- Opening Delimiter -

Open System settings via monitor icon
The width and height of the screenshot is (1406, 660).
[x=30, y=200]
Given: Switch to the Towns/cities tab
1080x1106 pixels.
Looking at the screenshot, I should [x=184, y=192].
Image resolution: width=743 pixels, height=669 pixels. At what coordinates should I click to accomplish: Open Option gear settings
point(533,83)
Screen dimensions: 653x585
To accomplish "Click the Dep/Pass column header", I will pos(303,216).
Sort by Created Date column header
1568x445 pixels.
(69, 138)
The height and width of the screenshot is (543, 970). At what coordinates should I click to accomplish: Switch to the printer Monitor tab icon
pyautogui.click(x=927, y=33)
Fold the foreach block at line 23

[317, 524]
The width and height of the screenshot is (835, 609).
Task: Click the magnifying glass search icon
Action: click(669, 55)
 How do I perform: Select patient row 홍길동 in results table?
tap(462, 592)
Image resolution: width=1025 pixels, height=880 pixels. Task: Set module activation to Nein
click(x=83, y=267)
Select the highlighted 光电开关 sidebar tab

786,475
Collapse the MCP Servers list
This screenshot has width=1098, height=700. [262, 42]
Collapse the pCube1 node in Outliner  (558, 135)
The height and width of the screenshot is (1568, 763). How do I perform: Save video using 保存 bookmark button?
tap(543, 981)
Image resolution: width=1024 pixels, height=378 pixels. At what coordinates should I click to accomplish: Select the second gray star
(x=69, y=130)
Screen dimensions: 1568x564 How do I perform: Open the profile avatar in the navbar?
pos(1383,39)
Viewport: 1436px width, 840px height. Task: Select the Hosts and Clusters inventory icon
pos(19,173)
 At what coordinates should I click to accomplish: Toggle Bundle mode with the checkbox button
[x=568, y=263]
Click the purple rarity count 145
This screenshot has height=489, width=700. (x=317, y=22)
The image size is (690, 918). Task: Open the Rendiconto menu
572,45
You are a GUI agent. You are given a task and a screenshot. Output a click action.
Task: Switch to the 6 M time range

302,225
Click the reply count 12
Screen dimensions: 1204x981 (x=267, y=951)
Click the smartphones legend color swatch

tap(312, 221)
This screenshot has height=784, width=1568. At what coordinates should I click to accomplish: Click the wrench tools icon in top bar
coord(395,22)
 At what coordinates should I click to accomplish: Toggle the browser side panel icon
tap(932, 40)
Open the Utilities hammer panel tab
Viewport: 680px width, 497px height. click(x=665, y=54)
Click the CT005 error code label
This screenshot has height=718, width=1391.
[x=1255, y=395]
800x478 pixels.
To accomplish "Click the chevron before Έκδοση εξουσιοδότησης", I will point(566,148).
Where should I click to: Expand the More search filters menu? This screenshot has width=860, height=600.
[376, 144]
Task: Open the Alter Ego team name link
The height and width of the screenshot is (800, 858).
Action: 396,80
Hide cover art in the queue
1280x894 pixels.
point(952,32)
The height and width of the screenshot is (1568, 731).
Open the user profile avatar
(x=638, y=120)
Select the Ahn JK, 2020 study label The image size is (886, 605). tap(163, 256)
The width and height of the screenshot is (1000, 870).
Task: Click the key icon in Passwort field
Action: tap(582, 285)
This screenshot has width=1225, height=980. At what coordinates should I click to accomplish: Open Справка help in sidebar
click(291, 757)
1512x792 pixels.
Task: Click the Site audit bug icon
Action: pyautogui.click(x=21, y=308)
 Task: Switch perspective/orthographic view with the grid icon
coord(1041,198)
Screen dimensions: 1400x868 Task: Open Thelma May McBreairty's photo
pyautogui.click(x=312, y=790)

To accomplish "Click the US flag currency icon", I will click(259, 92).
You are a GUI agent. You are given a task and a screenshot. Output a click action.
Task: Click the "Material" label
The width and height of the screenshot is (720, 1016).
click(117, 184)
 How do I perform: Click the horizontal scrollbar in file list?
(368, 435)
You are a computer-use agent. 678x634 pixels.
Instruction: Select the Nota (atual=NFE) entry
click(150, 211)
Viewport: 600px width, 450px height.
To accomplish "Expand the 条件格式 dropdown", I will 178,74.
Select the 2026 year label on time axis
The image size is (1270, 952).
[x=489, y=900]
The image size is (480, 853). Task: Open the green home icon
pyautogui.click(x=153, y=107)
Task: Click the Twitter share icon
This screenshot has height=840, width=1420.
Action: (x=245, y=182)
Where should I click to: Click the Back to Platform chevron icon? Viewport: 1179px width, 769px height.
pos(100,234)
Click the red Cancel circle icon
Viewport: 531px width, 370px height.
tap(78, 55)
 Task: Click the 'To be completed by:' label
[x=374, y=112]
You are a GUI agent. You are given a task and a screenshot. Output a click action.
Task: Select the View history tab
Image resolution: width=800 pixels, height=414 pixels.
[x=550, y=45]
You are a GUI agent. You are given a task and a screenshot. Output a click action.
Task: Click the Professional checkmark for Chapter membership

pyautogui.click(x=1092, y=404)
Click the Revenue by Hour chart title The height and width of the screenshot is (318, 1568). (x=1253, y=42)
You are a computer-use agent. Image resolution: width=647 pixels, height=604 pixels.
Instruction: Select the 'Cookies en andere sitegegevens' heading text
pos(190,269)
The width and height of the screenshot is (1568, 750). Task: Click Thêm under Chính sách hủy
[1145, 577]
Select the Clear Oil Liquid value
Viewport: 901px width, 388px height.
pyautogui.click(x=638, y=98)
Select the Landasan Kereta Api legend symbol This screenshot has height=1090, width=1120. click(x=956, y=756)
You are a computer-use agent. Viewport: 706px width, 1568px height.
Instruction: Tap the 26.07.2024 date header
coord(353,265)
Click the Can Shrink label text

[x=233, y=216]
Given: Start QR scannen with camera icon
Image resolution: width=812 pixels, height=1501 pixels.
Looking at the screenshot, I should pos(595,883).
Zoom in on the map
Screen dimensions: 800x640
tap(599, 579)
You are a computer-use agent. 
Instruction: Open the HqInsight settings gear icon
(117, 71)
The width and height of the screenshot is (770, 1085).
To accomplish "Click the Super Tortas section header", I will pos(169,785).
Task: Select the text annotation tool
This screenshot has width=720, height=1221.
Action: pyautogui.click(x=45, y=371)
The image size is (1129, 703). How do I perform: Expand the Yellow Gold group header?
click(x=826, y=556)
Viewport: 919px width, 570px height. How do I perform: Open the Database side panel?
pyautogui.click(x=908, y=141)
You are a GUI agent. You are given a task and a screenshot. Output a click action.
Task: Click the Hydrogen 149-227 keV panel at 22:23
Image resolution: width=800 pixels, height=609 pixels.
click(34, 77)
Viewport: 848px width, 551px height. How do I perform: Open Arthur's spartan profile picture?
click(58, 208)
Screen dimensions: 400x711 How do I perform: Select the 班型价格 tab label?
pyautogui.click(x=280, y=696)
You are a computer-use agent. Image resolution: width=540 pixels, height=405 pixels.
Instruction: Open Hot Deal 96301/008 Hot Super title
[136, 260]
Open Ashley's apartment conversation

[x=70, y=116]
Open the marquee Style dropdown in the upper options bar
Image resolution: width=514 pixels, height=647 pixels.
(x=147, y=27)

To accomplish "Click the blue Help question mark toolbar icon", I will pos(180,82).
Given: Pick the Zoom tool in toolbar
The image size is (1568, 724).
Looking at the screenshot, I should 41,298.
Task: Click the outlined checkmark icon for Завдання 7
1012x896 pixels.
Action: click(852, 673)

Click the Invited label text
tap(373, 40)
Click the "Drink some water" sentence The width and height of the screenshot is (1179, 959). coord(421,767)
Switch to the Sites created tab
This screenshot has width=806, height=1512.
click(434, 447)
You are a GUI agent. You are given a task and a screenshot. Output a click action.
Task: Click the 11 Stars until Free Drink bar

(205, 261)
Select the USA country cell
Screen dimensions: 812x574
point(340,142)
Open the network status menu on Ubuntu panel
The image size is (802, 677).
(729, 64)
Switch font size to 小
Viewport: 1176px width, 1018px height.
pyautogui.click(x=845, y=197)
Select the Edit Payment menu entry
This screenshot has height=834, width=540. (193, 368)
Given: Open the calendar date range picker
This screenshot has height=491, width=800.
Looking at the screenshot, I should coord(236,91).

- Closing Delimiter -

■ **TASK GOAL**:
Copy each line of the records that contains the word "computer".

■ **YOUR RESPONSE**:
You are a computer-use agent. 678x634 pixels.
You are a computer-use agent. Image resolution: width=647 pixels, height=604 pixels.
You are a computer-use agent. Viewport: 706px width, 1568px height.
You are a computer-use agent. 
You are a computer-use agent. Image resolution: width=540 pixels, height=405 pixels.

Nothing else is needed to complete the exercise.